DataFrame Manipulation | Teradata Python Package - 17.00 - DataFrame Manipulation - Teradata Package for Python

Teradata® Package for Python User Guide

Product
Teradata Package for Python
Release Number
17.00
Release Date
November 2021
Content Type
User Guide
Publication ID
B700-4006-070K
Language
English (United States)

You can manipulate a DataFrame with methods and operators. The DataFrames created using the DataFrame() constructor, or the DataFrame() and DataFrame.from_table() and DataFrame.from_query() functions have the same methods and operators.

DataFrame Methods

A DataFrame method has the basic syntax DataFrame.method(arguments). Using the specified DataFrame and arguments, the method returns a new DataFrame. The specified DataFrame remains unchanged.

DataFrame Method Description
assign() Method Assigns new column expressions in a DataFrame.
concat() Method Concatenate two teradataml DataFrame objects along the index axis.
describe() Method Generates statistics for numeric columns. Computes the count, mean, std, min, percentiles, and max for numeric columns.
drop() Method Drops specified labels from rows or columns in a DataFrame.
dropna() Method Removes rows with null values in a DataFrame.
filter() Method Returns only the filtered columns or rows (based on the index) of a DataFrame.

Filter is item, like, or regex.

Other filters are operators index[] and loc[].

get() Method Retrieves required columns from a DataFrame using column names as key.
get_values() Method Retrieves all values (only) present in a DataFrame.
groupby() Method Returns all columns of a DataFrame, grouped as specified.
head() Method Returns the first n rows of a DataFrame.
join() Method Joins two different teradataml DataFrames together.
map_row() Method Applies a function to every row in a teradataml DataFrame and returns a teradataml DataFrame.
map_partition() Method Applies a function to a group or partition of rows in a teradataml DataFrame and returns a teradataml DataFrame.
merge() Method Merges two teradataml DataFrames together.
sample() Method Samples rows from a DataFrame, directly or based on conditions.
select() Method Returns only the selected columns of a DataFrame.
set_index() Method Assigns one or more existing columns as the new index to a DataFrame.
show_query() Method Returns underlying SQL for the teradataml DataFrame.
sort() Method Returns all columns of a DataFrame, sorted as specified.
sort_index() Method Returns sorted objects by labels (along an axis) in either ascending or descending order for a DataFrame.
squeeze() Method Squeezes one-dimensional axis objects into a scalar for DataFrames with a single element, or a Series object for a DataFrame with a single column.
tail() Method Returns the last n rows of the sorted DataFrame.

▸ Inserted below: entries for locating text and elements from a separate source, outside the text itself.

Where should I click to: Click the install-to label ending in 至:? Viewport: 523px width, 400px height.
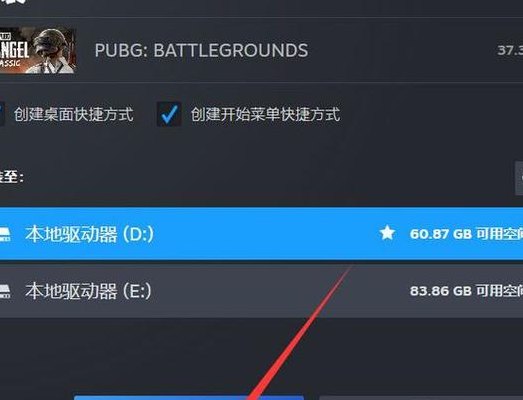point(12,177)
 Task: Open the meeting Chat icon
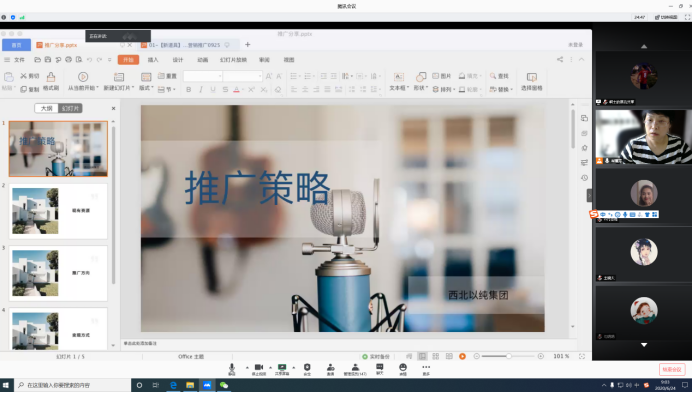380,369
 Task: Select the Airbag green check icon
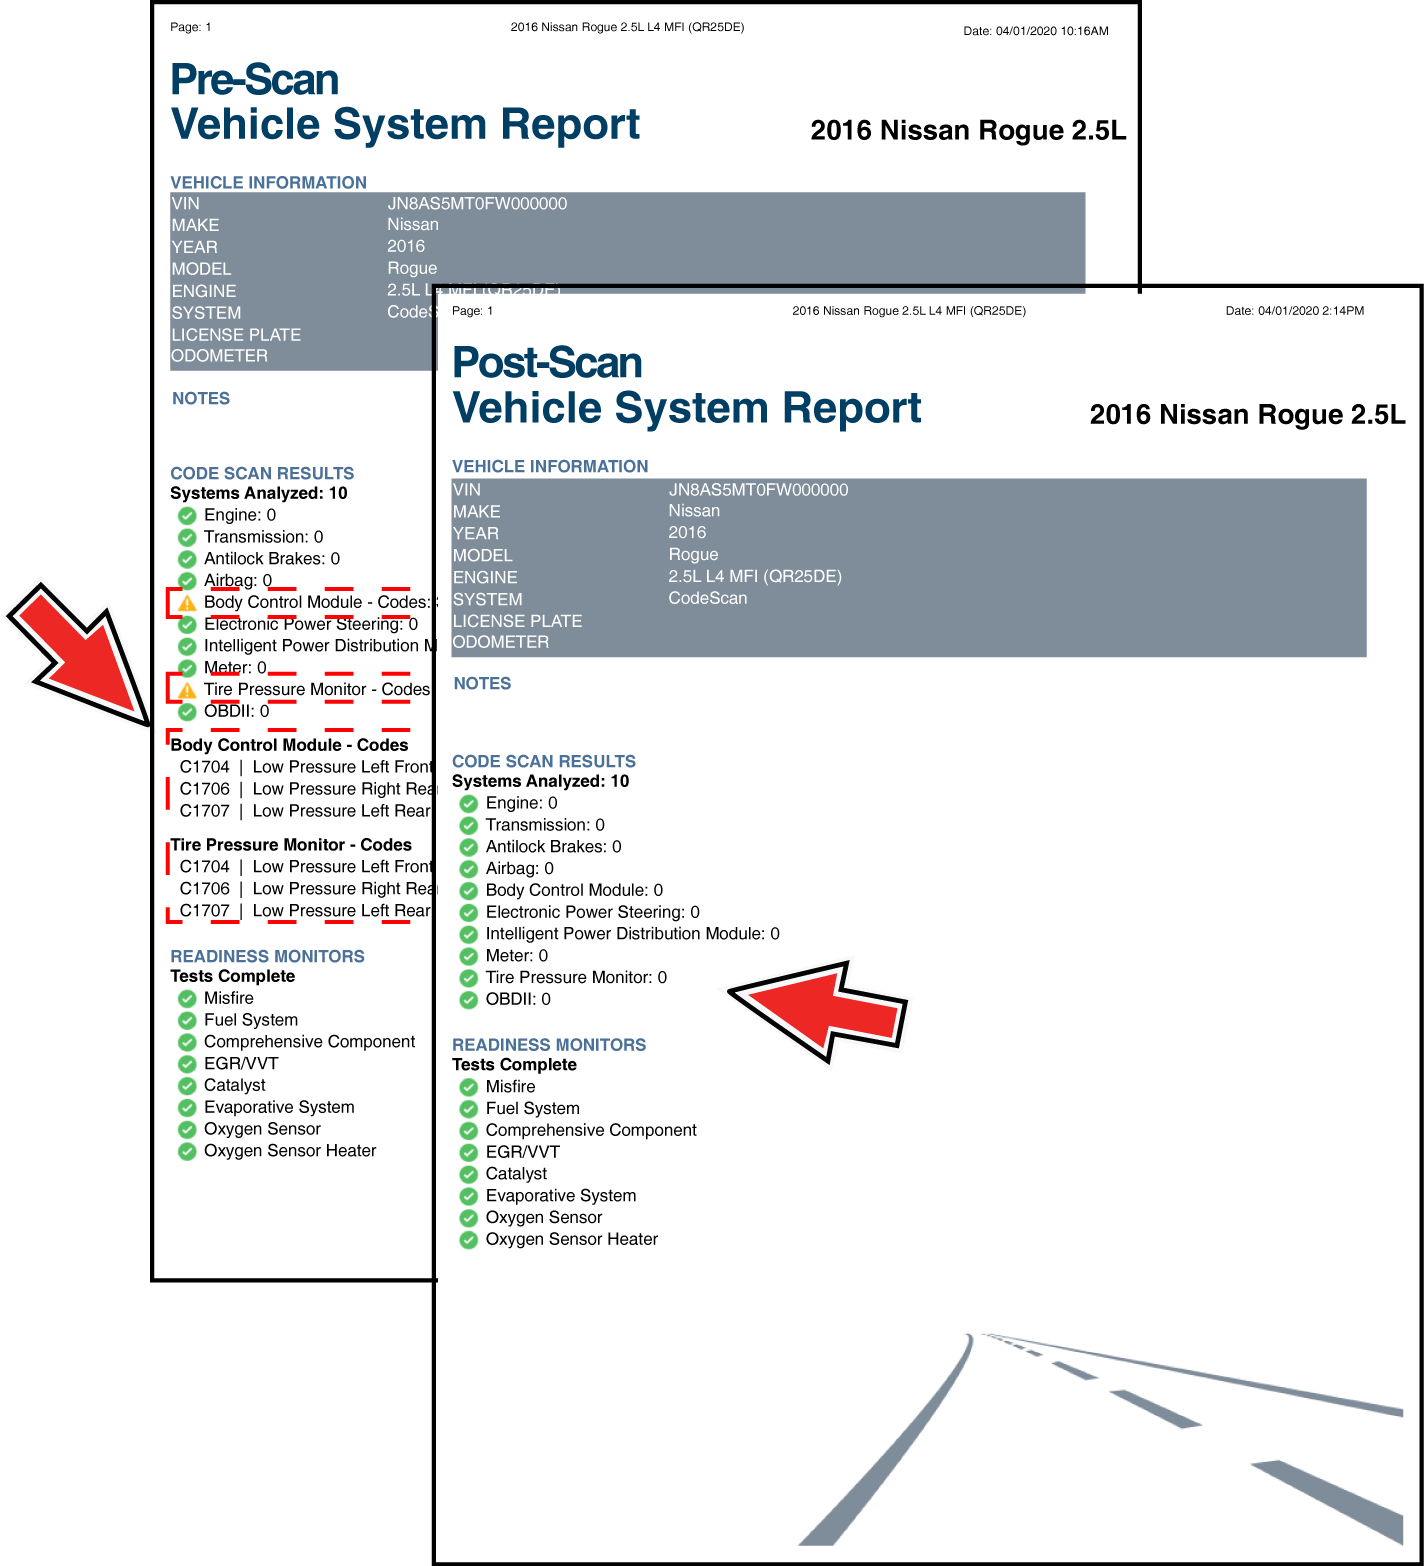(468, 869)
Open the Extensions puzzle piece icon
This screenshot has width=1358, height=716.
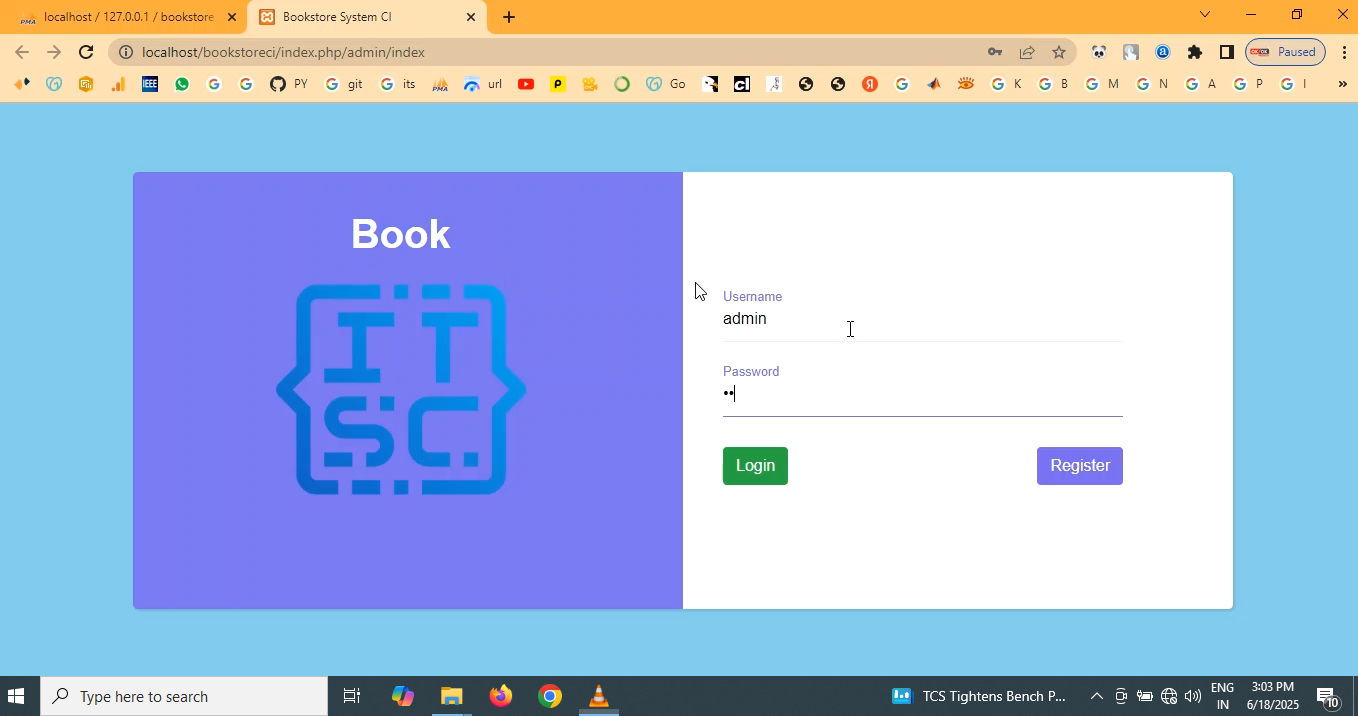[1194, 52]
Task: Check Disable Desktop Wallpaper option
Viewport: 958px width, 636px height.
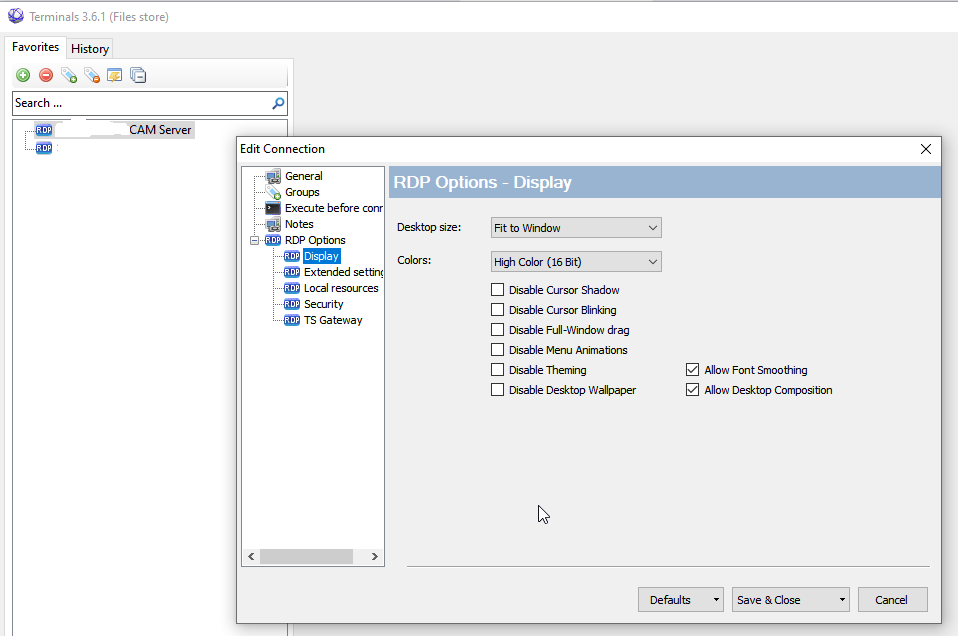Action: pyautogui.click(x=498, y=390)
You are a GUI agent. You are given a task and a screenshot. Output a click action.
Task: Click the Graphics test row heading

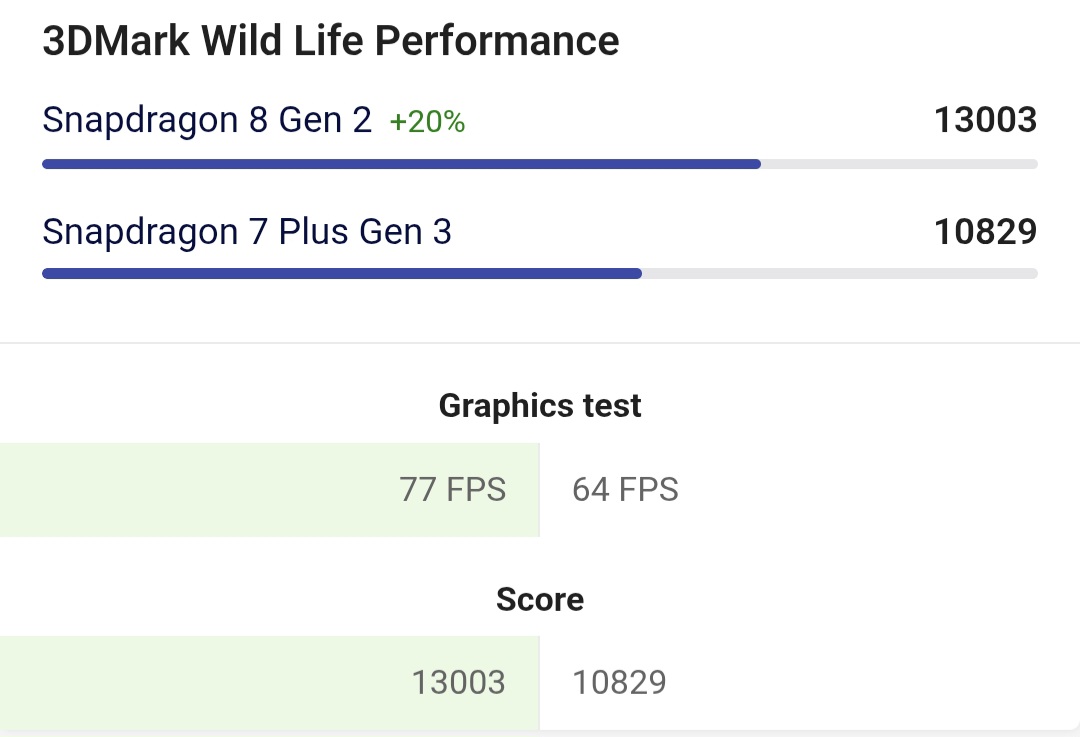click(540, 406)
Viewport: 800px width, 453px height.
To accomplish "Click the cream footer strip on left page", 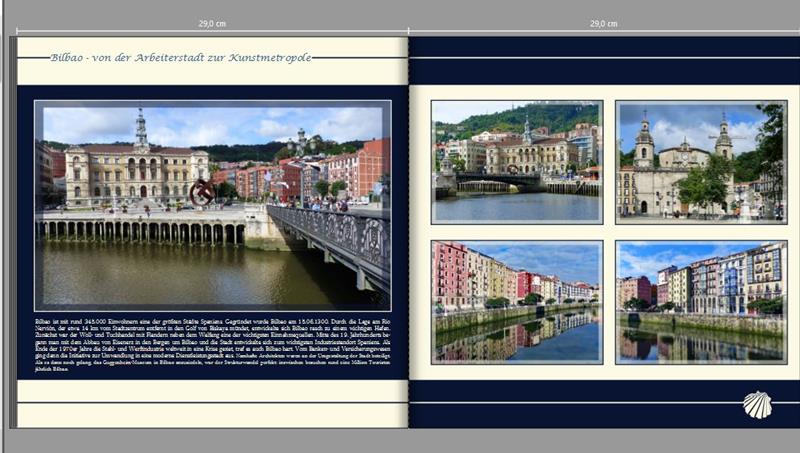I will coord(212,416).
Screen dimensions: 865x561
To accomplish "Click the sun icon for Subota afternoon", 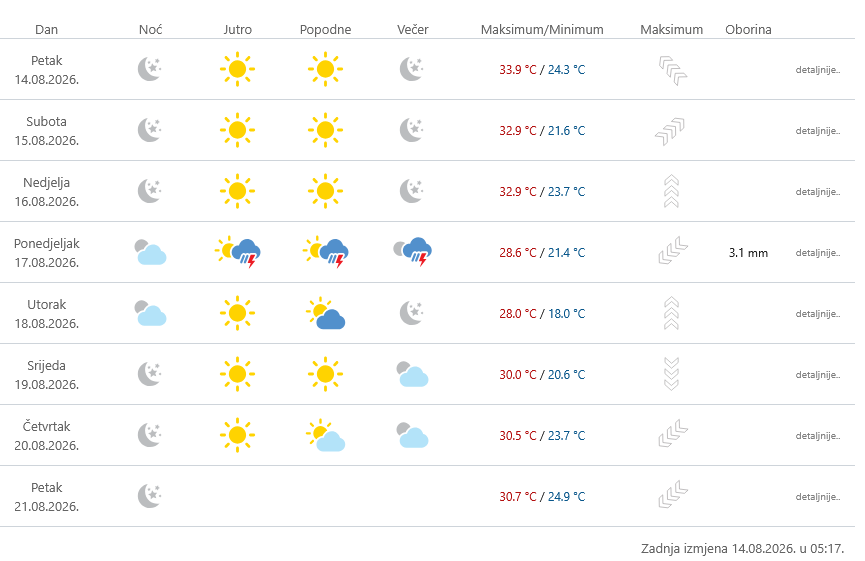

For a list of regular aggregate functions supported by DataFrame, see Regular Aggregate Functions Supported by DataFrame.

For a list of time series aggregate functions, see Time Series Aggregate Functions.

The describe() and get_values() methods do not return a teradataml DataFrame.
The groupby() method returns instance of teradataml DataFrameGroupBy, which is inherited from teradataml DataFrame.
The groupby_time() and resample() methods return instance of teradataml DataFrameGroupByTime, which is inherited from teradataml DataFrame.

Operators

A DataFrame operator has the basic syntax as follows:
  • DataFrame.loc[arguments]
  • DataFrame.iloc[arguments]
  • DataFrame[arguments]

All operators are filters. Another filter is the filter() method.

DataFrame Operator Description
index[] Operator Returns only the filtered rows of a DataFrame.

Filter uses logical expressions composed of DataFrame columns and Python literals.

loc[] Operator Returns new DataFrame that has only the filtered columns and rows of a DataFrame accessed by labels.
iloc[] Operator Returns new DataFrame that has only the filtered columns and rows of a DataFrame accessed by integer values.